Records supplied:

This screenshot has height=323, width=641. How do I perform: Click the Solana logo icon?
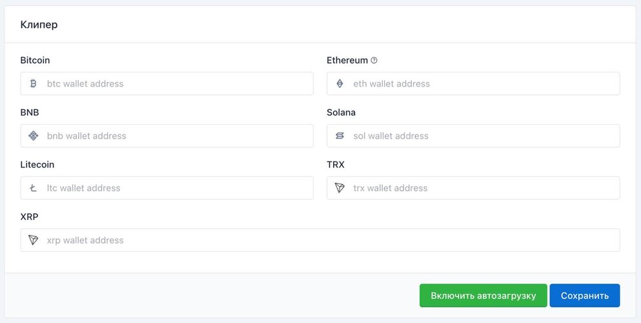point(340,136)
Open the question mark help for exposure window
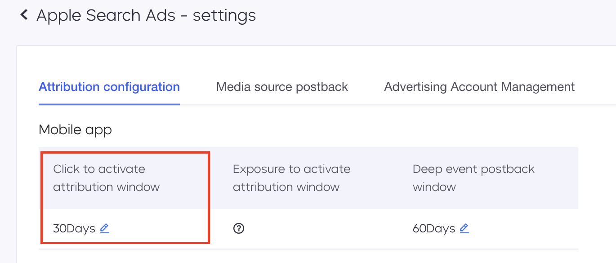This screenshot has width=616, height=263. [239, 228]
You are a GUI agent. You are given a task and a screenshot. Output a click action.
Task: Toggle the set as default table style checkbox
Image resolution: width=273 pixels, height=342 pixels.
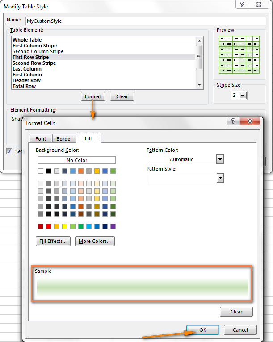[9, 151]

What you will do: With the pictures removed, return the listing above in its exact original wording.

Output of the task:
This screenshot has height=323, width=641. How do I perform: Click the Solana logo icon?
point(340,136)
Open the question mark help for exposure window
This screenshot has width=616, height=263. [239, 228]
You are a GUI agent. You are given a task and a screenshot. Output a click action.
Task: Toggle the set as default table style checkbox
Image resolution: width=273 pixels, height=342 pixels.
[9, 151]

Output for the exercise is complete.